A recent visit to the Newseum in Washington, D.C. inspired this post, particularly a Holocaust video that leaves viewers with the question, “If the media had treated this news differently, could we have saved lives?” This video and an article at History News Network paint a clear picture of a placement problem (#12 above):
“The New York Times alone printed nearly 1,200 articles about what we have now come to call the Holocaust, about one every other day.
“The articles in the Times and elsewhere described the propagation of anti-Semitic laws in German allied countries; death from disease and starvation of hundreds of thousands in ghettos and labor camps; mass executions in Nazi-occupied Russia; and mass gassings in Auschwitz, Treblinka, and Majdanek. The articles also indicated that these were not isolated incidents, but part of a systematic campaign to kill all the Jews in Europe.
“And yet, at the end of the war and for decades afterward, Americans claimed they did not know about the Holocaust as it was happening. How was it possible for so much information to be available in the mass media and yet simultaneously for the public to be ignorant?
“The reason is that the American media…never treated the Holocaust as an important news story.”
I encourage you to read this challenging article in full and think about the implications for communicators.
People are looking to you, as a leader, for communication that will build understanding and lead to good decisions. Are you upholding the trust your stakeholders have placed in you?
Leigh – What a powerful post!
I’m sharing and pondering.
Thank you!
Good article. So many factors to consider when trying to communicate. It is not just saying what you want to say, it is saying it in a way that allows your listeners to hear what you are trying to say.
Thank you.
I absolutely devoured this article. I could identify with every single point – including the summary about the Holocaust. I heard people (under the age of 30) question its validity and it just baffles me that anyone can justify making that statement. What? I’m not sure if you call is ignorance or arrogance but something has gotten in the path between knowledge and assumption.

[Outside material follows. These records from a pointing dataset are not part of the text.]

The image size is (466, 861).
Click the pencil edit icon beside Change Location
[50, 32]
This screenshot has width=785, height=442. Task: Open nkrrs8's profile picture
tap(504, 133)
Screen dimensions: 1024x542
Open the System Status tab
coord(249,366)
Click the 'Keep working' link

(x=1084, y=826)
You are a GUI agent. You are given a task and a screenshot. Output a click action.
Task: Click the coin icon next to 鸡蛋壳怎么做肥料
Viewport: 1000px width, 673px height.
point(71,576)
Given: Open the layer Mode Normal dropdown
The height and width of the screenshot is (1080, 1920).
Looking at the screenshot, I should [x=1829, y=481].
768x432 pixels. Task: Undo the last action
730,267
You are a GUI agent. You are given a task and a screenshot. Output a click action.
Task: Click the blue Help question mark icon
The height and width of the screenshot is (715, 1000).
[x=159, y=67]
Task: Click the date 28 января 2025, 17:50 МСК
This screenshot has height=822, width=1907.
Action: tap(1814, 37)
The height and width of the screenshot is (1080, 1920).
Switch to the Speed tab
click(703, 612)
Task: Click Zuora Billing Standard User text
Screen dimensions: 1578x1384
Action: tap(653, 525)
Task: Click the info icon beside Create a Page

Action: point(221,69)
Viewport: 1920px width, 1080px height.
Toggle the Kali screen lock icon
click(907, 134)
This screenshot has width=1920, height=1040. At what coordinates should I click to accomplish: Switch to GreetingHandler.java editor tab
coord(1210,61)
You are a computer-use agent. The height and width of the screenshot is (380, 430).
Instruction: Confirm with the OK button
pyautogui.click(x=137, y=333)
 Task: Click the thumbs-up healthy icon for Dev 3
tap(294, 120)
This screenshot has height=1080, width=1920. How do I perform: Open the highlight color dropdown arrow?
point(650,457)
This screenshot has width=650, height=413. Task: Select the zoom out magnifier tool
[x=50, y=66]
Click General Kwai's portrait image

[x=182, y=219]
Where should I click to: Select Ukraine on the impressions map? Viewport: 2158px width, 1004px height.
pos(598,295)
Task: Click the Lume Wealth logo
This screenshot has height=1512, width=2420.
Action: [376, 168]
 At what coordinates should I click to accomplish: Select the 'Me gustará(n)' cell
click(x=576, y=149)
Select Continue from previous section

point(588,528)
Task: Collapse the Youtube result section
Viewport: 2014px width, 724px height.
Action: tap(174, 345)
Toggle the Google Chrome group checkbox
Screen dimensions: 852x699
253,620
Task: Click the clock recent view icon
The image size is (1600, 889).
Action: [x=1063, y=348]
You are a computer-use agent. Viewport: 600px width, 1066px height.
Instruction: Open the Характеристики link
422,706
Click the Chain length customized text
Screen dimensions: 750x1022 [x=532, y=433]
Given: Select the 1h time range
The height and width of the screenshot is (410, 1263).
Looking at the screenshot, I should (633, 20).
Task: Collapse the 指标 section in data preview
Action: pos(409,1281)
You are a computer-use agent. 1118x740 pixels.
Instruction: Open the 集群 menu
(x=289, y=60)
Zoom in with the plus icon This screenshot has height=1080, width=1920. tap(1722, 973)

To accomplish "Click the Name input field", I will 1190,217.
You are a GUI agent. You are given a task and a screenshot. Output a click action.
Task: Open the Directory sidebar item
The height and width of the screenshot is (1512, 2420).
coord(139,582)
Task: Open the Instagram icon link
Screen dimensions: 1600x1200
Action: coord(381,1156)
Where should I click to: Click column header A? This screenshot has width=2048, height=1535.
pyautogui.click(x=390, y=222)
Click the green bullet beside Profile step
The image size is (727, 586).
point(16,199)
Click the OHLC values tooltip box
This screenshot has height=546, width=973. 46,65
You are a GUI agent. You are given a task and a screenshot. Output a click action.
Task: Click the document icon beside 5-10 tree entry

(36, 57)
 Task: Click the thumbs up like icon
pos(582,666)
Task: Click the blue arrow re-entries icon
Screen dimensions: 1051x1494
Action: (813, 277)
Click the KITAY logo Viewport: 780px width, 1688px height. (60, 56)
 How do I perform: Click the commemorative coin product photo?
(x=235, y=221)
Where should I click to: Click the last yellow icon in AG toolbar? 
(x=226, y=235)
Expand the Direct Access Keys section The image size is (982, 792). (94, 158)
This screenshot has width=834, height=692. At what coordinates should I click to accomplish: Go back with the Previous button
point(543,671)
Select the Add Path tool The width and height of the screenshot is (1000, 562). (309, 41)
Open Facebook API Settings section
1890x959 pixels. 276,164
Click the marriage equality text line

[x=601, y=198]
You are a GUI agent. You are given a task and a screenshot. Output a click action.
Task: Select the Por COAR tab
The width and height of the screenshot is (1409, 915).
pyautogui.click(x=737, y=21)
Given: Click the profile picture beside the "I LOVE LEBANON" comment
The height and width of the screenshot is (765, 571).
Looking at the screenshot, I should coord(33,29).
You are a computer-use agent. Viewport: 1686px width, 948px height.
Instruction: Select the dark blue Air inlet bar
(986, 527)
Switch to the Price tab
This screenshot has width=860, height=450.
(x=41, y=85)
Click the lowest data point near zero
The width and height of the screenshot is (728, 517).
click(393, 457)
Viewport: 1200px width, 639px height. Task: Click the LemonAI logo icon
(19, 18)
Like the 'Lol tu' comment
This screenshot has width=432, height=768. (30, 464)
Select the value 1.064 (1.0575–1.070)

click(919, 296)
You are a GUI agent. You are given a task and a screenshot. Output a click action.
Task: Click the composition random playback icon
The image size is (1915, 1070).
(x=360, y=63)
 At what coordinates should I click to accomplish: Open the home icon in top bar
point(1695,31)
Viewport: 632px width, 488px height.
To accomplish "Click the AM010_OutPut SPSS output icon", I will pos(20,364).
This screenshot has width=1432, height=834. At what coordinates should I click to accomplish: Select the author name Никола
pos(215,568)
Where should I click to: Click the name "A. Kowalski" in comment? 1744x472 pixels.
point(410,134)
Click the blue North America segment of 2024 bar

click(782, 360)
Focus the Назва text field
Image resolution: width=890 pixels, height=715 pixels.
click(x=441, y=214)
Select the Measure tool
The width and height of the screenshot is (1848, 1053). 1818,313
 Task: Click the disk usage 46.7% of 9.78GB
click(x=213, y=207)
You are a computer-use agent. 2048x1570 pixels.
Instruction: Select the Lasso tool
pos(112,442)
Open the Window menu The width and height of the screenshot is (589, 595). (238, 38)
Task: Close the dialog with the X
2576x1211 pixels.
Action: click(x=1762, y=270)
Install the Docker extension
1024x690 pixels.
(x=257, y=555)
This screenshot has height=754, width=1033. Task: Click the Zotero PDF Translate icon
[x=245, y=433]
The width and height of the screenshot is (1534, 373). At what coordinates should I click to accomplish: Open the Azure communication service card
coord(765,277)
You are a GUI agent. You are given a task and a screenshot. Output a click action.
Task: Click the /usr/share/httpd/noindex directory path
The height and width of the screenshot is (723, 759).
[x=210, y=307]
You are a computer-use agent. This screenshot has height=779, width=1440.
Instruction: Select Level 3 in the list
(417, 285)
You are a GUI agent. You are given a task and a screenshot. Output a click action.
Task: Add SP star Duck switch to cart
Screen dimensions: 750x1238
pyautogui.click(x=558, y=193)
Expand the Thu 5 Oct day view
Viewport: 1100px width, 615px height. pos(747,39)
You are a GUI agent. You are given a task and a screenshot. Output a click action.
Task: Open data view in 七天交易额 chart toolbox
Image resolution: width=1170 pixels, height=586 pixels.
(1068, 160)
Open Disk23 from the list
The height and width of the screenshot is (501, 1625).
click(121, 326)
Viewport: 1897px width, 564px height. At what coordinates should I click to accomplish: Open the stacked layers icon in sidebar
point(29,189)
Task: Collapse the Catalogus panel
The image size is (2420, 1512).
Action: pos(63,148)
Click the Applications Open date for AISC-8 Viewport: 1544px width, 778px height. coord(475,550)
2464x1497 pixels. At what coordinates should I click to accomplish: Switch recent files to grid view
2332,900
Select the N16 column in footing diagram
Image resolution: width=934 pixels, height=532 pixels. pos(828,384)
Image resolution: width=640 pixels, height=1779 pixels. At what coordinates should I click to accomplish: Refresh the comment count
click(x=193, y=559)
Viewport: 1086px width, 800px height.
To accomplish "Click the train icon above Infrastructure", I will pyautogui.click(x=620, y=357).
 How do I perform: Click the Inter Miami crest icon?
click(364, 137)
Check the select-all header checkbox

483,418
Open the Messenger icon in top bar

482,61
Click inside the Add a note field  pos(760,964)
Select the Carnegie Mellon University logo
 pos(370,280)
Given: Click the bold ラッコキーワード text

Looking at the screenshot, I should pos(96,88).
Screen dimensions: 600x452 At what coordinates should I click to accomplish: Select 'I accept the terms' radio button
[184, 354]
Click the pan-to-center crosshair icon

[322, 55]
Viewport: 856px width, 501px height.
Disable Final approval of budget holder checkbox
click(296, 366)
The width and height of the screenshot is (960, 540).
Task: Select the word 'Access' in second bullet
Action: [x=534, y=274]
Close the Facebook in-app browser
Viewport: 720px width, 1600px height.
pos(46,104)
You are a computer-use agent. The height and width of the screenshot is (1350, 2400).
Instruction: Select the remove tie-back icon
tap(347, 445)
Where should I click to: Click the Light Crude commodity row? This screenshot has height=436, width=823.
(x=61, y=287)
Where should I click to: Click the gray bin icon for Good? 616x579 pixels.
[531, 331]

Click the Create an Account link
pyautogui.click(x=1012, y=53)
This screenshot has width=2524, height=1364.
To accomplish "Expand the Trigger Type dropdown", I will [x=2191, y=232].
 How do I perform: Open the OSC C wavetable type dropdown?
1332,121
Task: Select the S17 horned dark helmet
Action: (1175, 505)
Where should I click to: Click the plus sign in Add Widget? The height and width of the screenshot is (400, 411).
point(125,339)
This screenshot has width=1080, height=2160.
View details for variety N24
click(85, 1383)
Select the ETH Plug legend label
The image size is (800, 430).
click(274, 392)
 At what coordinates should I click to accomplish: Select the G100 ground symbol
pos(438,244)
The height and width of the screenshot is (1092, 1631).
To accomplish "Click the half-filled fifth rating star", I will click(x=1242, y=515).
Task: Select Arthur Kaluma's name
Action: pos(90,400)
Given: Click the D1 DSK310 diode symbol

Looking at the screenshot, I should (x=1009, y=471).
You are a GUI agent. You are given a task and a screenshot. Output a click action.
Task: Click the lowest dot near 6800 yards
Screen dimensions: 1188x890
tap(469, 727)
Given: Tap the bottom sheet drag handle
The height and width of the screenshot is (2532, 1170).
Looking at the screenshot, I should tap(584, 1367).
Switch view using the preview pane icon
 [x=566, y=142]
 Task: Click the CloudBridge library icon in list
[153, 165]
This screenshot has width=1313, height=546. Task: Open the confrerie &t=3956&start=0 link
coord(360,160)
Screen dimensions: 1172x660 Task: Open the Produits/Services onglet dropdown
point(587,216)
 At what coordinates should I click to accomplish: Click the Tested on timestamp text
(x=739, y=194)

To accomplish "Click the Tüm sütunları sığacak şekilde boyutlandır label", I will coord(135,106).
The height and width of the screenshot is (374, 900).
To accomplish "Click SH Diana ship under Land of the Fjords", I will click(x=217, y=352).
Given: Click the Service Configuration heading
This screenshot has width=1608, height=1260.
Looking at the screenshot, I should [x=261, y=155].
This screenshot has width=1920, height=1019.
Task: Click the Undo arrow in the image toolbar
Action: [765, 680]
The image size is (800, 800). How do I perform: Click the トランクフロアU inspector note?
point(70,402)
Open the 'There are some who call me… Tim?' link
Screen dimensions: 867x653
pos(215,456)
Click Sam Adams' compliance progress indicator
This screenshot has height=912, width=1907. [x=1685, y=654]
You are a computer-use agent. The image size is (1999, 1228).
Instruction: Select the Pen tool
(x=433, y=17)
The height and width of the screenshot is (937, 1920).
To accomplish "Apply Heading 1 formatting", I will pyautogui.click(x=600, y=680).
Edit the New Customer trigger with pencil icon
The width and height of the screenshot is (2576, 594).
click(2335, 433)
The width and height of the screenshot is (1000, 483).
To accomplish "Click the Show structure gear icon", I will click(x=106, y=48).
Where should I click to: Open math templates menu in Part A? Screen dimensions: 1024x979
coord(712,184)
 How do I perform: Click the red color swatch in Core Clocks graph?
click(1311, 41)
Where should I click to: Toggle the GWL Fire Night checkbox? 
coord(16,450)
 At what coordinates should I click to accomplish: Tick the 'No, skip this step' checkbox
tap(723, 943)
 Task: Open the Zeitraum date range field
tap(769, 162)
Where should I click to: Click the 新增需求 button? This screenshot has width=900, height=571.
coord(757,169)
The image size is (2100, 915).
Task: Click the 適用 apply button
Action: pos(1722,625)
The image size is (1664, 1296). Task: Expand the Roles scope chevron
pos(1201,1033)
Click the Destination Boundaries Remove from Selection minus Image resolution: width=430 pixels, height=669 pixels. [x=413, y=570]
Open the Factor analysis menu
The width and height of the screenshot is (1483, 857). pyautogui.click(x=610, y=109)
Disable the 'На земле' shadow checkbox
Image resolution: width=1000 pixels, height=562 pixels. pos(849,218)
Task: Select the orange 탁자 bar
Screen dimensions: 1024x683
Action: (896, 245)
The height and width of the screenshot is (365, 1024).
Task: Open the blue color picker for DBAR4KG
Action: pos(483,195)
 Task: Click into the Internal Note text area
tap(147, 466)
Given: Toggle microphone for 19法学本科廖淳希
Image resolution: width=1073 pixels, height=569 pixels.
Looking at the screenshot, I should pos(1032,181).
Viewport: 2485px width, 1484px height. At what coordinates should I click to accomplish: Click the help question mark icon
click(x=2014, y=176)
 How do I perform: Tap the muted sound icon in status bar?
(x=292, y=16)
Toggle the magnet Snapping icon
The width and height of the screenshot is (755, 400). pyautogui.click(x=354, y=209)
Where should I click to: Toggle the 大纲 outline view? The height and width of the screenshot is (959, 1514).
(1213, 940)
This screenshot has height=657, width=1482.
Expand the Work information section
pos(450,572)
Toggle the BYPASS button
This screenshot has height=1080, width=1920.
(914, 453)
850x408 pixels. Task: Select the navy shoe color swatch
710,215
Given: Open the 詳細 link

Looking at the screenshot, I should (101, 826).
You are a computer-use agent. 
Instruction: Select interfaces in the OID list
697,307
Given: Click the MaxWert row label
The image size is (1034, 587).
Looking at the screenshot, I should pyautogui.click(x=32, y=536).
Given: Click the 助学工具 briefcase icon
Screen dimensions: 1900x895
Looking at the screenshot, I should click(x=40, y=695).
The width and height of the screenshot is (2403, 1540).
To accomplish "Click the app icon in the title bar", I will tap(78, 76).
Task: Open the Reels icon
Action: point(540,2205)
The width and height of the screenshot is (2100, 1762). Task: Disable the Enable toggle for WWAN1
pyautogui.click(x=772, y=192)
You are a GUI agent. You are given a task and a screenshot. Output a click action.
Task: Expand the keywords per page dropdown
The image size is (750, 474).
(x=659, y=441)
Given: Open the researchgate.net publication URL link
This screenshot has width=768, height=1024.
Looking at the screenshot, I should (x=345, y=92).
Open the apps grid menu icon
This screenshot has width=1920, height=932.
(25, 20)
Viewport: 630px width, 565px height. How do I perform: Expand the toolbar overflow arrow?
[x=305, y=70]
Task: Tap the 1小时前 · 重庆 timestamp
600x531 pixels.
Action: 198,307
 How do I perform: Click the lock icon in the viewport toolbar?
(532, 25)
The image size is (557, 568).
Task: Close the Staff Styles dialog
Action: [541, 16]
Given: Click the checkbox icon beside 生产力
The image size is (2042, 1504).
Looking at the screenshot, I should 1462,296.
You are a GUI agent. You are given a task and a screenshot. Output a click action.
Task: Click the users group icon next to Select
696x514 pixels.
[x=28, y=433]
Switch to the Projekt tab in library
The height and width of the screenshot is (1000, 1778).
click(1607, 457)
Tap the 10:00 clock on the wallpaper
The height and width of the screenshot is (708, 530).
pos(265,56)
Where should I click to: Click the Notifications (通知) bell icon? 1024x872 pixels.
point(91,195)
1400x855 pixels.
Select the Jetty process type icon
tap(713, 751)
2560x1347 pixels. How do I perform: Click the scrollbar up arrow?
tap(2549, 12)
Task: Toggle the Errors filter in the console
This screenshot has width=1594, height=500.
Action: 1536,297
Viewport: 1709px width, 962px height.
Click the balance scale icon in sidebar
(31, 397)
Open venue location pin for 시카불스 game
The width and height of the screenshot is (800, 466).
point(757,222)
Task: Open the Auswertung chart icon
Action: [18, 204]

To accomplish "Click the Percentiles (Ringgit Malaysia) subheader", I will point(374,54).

But back to your list. This is sort of an enhancement to #7. I would love to add one more detriment to good communication. The ‘need to know’ philosophy hurts more than helps. We have different learning styles and making assumptions about the level of detail I need to grasp the subject might be on a different plane than someone else. If you’re explaining something and getting blank stares in return, that’s a pretty good indication that the level of information needed for complete understanding has not yet been reached.
Chery, Dan and Jane, thanks for taking the time to stop by and comment.
Jane, I love your proposed addition. Imagine a jigsaw puzzle with missing pieces. You may have a basic understanding of what the puzzle is supposed to look like, but it’s incomplete. That’s both unsatisfying and a potential business liability. A missing detail may be exactly the information needed to spark a “light bulb” moment—a new, richer understanding about how to solve a business challenge, for example.
Speakers and writers must make tough decisions about what to include and not include for the sake of time and space. If a communicator can’t incorporate all the available details, it’s important to say so and provide listeners with an avenue for getting more information—instead of unilaterally deciding that they don’t need more information.